Ah, the end of the year. Time to look back, contemplate on the high points and lessons learned over the year, and start to look forward to the next one.
And when it comes to looking forward in the real estate realm, it’s most interesting to wonder: where will the market be bright in the coming year?
I posed precisely this question to one of the smartest real estate prognosticators I know, Trulia’s Chief Economist, Jed Kolko. His answer was concise and provocative: “Smart cities are hot.”
I asked him to elaborate, and what he said was so interesting I thought I’d let you all in on the conversation that ensued. Here are 5 real estate markets that Jed says you should definitely keep your eye on in 2012.
“In 2012, the local housing markets that will enjoy rising prices, new construction or both, are those that start the year with stronger job growth and fewer empty homes holding back the market. Based on these factors, along with other leading indicators, here are my top five cities to watch:
1. and 2. Austin, TX, and Houston, TX. The bloom’s not off the yellow rose of Texas. Steady job growth and a construction revival make Austin and Houston two of my five cities to watch. Texas isn’t hung over from the housing boom like the other big states of the South and West, so there’s little to hold back growth. Honorable mention to Fort Worth and San Antonio.
3. San Jose, CA. Wasn’t California at the center of the foreclosure crisis? Didn’t prices there fall more than everywhere else in the country? Yup. But there’s no such thing as the California housing market: California is almost as diverse as the U.S. Even though prices plummeted and foreclosures skyrocketed in inland California, the coast is another world. San Jose’s perennially tight housing market makes it faster to bounce back. The San Jose market –which includes most of Silicon Valley – has rapid job growth and the lowest vacancy rate in the country.

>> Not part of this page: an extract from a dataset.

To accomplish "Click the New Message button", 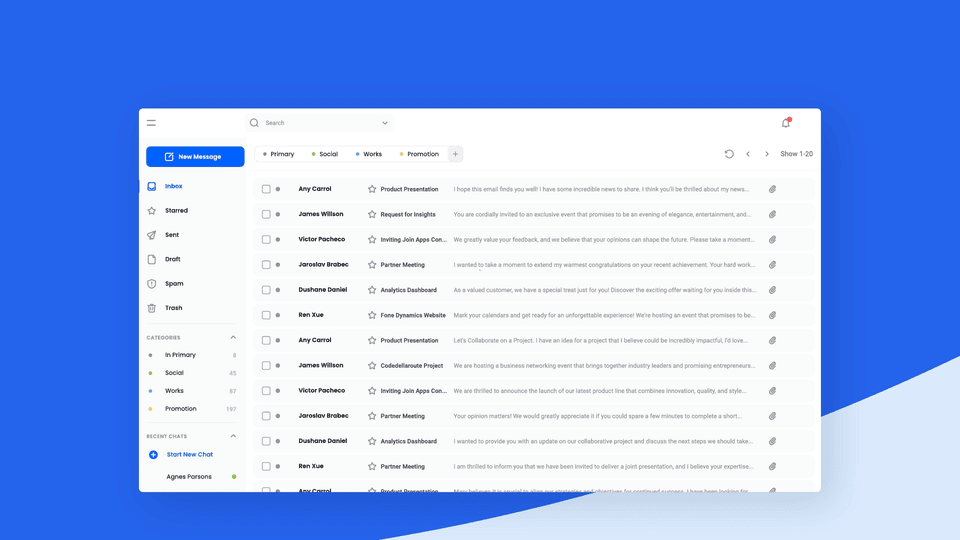I will (x=195, y=157).
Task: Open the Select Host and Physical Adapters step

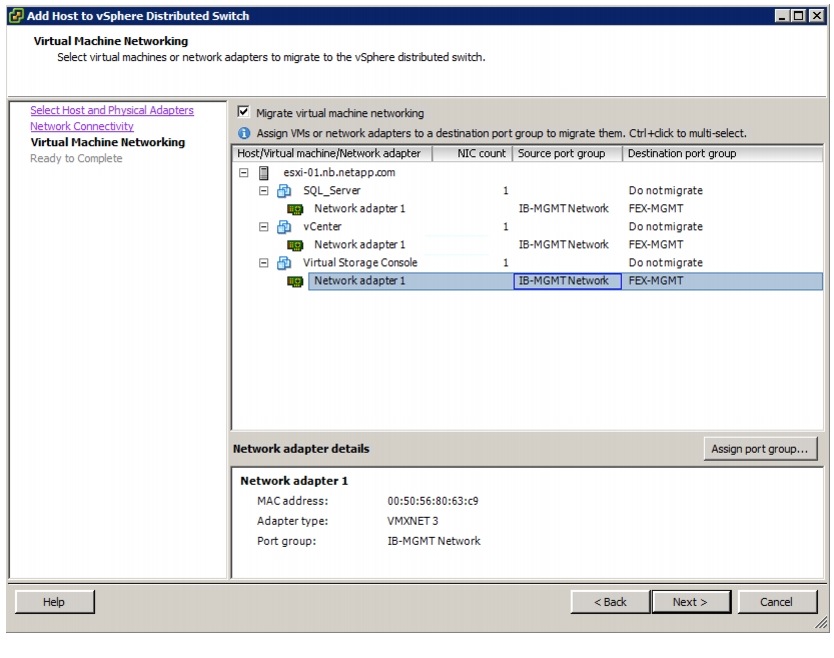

4. Suburbs of Boston, MA. This Cambridge-Newton-Framingham market just west of Boston has a strong jobs engine and, like most of New England, missed the worst of the housing bubble. Honorable mention goes to Worcester, one step further west, and Boston’s northern suburbs around Peabody. These areas all benefit from offering more bang for the buck than crowded, expensive Boston: this is because most people looking to move are searching in more suburban or smaller areas than where they live now.
5. Rochester, NY. That’s my hometown, and knowing what’s happened to Kodak and other pillars of the local economy, I was surprised when Rochester scored on the top 5 list. (I applied the same formula to all cities and did not have my thumb on the scale.) Prices – which fell little during the boom – are stable, and the economy has weathered blow after blow and is expanding.
What do these markets have in common? Three – Austin, San Jose, and the area west of Boston – are technology centers. In those three metros, as well as in Rochester, a center of high-skill manufacturing industries, education levels are well above the national average. As the recovery proceeds, smart cities are leading the way. During the housing boom, the go-go cities tended to be lower-skill, lower-education metros. But in 2012, smart is hot: it’ll be the revenge of the nerds.”